« Toujours pas »
Depuis quelques semaines, j’ai l’impression d’être Amélie Poulain à force de rayer les lignes de mon petit carnet. À la différence près que ce n’est pas monsieur Bretodeau que je recherche mais un éditeur. Parfaitement, un éditeur. Un qui aura lu mon manuscrit et se dira « ouais, pourquoi pas ». Un qui m’appellera et clamera : « Banco Madame Durochat ! On y croit, on y va !»

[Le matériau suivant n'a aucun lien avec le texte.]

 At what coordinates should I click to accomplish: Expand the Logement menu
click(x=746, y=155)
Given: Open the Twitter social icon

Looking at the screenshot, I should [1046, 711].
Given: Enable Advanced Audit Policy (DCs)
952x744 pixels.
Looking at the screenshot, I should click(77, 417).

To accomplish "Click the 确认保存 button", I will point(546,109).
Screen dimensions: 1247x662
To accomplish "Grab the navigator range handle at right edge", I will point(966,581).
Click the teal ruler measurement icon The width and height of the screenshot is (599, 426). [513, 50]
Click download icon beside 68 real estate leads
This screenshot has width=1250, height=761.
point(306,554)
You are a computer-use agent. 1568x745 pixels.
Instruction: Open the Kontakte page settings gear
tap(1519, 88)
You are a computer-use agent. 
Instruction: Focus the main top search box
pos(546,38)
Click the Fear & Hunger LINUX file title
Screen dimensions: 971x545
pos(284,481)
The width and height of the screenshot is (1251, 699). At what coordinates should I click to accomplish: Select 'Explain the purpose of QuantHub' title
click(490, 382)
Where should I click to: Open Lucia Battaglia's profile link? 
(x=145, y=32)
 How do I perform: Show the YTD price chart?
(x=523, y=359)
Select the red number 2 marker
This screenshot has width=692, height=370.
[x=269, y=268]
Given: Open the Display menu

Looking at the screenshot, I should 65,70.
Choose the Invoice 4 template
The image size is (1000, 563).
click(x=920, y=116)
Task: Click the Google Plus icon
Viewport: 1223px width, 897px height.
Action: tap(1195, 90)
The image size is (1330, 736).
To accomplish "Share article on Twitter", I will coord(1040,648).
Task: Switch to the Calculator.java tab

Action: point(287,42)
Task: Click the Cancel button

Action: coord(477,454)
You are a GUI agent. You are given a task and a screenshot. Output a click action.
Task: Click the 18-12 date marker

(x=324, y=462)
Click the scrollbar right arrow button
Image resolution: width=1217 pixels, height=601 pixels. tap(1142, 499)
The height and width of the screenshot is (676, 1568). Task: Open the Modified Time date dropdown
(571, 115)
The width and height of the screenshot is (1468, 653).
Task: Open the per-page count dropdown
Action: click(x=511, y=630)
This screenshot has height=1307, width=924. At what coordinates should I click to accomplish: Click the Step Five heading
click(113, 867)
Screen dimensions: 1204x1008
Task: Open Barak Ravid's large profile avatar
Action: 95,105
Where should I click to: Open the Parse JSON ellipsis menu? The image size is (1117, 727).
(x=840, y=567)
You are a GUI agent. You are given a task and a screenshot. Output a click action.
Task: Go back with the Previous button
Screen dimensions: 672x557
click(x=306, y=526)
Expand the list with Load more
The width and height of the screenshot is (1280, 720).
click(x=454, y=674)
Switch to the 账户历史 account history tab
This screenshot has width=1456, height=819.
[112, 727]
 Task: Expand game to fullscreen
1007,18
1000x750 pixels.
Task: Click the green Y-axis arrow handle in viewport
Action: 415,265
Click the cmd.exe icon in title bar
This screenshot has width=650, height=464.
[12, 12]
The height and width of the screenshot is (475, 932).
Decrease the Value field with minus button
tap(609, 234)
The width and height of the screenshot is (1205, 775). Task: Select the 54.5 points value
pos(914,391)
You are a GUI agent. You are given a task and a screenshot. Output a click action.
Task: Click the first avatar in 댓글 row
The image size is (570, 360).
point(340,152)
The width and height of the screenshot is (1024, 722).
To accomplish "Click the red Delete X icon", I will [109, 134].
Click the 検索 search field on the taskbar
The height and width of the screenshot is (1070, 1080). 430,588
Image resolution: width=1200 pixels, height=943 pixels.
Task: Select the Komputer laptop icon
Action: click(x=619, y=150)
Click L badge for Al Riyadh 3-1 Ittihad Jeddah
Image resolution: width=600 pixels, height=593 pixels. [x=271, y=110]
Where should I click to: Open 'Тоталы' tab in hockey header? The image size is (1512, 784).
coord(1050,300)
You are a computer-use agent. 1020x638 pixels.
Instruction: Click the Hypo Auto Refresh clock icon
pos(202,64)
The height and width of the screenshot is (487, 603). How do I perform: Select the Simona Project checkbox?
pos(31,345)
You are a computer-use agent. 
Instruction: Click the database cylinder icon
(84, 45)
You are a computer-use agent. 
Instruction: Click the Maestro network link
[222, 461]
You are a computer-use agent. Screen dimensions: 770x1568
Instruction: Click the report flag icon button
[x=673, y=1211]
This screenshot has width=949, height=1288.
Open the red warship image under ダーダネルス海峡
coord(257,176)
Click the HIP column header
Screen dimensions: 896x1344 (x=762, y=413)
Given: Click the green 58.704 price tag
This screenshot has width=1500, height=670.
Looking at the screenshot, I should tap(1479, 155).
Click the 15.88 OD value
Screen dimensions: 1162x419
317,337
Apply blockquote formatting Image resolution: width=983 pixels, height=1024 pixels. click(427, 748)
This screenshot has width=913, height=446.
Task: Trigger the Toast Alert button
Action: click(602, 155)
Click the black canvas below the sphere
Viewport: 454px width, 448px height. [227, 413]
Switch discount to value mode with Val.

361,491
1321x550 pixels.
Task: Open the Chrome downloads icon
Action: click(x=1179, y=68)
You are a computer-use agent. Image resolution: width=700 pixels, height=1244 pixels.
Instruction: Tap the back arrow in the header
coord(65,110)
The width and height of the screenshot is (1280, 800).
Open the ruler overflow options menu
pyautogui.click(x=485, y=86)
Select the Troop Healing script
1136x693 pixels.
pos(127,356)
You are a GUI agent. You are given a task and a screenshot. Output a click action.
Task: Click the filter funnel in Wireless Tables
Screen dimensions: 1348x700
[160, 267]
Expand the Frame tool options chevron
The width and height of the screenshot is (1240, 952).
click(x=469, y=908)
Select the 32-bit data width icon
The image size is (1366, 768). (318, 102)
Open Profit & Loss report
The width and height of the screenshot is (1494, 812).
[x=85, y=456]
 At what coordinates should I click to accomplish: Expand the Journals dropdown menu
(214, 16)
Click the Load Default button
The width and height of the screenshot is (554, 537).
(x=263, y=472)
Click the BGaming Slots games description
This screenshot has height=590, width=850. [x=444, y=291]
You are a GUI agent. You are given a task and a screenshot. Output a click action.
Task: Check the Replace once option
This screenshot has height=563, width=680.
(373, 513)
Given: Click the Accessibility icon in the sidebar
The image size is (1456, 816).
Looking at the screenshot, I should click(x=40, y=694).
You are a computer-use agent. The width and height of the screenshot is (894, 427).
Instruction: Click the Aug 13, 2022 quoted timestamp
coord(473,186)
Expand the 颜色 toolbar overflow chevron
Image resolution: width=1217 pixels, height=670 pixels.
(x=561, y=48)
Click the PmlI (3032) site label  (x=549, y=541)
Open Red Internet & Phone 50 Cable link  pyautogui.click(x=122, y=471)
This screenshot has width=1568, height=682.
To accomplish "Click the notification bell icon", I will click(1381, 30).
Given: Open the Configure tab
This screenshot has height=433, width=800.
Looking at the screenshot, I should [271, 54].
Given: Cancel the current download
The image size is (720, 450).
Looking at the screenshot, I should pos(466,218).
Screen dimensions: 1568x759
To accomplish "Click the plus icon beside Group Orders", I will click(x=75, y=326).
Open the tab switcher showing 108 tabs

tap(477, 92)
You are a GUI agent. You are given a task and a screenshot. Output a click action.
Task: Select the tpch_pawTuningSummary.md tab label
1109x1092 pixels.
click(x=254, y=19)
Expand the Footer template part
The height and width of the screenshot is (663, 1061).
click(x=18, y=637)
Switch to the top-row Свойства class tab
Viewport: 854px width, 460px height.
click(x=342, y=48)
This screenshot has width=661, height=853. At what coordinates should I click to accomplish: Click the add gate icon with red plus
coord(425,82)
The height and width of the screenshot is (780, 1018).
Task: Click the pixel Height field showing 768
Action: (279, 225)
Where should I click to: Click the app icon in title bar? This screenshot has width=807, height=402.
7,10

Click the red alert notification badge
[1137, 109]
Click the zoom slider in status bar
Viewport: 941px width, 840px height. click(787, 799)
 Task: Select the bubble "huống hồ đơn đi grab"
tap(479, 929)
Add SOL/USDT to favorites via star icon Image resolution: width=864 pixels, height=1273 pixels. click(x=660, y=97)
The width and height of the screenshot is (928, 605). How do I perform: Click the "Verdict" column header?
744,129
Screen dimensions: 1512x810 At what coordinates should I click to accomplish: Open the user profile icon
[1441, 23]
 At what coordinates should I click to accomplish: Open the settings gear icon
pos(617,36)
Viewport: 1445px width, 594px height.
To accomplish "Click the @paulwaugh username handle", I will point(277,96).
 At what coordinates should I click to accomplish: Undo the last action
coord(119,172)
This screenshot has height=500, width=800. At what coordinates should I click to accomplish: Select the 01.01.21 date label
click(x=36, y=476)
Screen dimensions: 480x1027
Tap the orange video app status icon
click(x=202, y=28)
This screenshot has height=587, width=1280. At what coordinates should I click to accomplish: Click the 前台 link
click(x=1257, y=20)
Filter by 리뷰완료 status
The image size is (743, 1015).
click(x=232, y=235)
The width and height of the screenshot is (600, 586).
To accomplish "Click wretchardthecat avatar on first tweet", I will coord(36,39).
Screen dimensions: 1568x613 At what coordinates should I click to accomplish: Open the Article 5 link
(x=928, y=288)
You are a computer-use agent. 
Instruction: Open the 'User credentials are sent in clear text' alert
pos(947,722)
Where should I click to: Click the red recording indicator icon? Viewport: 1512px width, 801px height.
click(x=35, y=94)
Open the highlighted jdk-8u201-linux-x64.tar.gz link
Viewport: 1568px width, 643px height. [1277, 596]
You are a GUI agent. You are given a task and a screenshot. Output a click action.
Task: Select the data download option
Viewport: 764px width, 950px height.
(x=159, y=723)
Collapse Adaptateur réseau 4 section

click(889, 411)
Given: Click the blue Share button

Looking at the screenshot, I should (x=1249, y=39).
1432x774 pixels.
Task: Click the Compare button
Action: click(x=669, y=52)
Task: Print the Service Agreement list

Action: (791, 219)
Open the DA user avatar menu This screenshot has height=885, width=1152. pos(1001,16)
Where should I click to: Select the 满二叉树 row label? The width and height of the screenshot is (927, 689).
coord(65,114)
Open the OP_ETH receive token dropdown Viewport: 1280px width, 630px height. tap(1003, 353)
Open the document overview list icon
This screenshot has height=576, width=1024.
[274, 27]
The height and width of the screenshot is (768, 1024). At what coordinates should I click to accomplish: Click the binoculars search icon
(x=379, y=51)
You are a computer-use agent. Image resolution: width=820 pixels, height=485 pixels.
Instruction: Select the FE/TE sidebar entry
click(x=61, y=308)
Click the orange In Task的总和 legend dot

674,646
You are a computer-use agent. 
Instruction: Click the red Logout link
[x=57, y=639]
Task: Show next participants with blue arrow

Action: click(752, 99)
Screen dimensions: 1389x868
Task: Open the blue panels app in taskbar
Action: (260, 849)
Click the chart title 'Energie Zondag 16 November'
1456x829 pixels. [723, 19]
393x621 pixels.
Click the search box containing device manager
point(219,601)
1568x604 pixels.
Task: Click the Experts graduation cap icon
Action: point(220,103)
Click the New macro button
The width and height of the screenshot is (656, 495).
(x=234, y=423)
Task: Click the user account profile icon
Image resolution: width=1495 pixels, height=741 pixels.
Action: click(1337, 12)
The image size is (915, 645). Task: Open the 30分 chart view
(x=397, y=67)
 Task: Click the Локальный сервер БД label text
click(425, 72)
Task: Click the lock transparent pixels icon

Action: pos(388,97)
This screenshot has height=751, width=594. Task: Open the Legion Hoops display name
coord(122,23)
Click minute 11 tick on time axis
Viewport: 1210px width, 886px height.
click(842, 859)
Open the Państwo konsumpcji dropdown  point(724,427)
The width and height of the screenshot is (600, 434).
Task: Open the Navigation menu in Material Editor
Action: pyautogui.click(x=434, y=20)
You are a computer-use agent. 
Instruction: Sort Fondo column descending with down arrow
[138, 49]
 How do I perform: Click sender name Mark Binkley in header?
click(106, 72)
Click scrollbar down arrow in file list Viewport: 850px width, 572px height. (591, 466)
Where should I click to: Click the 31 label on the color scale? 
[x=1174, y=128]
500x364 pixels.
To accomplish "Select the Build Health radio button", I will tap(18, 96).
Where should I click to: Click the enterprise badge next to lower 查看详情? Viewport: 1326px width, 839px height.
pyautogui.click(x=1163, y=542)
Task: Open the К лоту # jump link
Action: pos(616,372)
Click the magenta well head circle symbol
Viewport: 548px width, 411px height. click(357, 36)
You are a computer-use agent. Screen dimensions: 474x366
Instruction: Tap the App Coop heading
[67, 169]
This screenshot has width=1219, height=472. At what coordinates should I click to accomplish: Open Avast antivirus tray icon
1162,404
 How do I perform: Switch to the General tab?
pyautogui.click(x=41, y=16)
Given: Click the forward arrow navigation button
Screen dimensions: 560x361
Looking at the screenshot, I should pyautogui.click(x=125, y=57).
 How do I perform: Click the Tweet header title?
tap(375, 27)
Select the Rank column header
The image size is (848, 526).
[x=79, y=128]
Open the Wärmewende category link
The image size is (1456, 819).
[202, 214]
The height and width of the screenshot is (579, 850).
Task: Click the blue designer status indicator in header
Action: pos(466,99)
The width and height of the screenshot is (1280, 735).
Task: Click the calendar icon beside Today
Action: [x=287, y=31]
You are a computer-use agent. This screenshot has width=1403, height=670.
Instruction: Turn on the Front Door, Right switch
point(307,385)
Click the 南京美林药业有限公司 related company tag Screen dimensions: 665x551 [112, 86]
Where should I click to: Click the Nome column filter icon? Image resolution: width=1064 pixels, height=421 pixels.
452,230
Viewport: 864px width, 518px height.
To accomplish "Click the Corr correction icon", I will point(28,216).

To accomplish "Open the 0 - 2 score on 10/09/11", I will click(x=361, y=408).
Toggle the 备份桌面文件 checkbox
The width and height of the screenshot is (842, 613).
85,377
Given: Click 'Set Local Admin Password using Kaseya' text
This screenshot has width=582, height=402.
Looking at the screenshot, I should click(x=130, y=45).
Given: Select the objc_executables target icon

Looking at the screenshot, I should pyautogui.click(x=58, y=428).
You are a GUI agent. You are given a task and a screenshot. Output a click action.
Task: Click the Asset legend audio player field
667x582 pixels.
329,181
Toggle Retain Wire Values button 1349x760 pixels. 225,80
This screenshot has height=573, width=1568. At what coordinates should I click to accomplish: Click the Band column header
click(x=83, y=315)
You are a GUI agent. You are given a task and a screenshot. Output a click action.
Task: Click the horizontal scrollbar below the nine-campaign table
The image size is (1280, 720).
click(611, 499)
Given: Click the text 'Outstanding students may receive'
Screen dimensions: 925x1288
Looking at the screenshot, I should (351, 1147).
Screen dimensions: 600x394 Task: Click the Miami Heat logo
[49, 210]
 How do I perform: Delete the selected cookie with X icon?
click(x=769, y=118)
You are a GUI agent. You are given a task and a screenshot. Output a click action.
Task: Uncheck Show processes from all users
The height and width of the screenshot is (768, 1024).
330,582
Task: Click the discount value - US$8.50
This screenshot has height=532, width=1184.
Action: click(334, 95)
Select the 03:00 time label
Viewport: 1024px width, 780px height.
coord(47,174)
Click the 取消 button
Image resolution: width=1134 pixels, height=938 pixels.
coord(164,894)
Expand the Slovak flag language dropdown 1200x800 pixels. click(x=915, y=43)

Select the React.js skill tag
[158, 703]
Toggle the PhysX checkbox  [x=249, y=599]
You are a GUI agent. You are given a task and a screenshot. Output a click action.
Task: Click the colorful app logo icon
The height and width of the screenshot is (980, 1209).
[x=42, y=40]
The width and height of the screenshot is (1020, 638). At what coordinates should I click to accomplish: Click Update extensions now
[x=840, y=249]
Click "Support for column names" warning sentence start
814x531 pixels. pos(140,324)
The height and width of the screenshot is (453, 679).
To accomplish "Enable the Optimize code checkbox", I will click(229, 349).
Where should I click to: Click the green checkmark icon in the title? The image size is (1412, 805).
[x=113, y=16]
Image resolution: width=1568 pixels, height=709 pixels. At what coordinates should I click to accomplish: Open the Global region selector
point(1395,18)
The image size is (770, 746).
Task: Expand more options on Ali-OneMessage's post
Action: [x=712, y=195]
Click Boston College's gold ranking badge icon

Sauf que les maisons d’édition ne disent pas Banco. Me concernant, elles usent de formules, certes, bien moins ringardes mais pas plus agréables à lire lorsqu’il s’agit de refuser les 144 pages que je leur ai envoyées. Ces satanées 144 pages A4 écrites en Times 12, interlignage 1,5 point, comme le veut l’usage. Celles qui ont encombré mes jours et mes nuits pendant presque deux ans. Celles qui m’ont fait vibrer, m’aimer, me détester, me sentir forte et très faible à la fois.
Cet exercice d’écriture restera, après l’accouchement, l’un des épisodes les plus douloureux qu’il m’ait été donné de vivre. Sauf qu’à l’issue de l’épisio, j’avais mon Rat dans les bras.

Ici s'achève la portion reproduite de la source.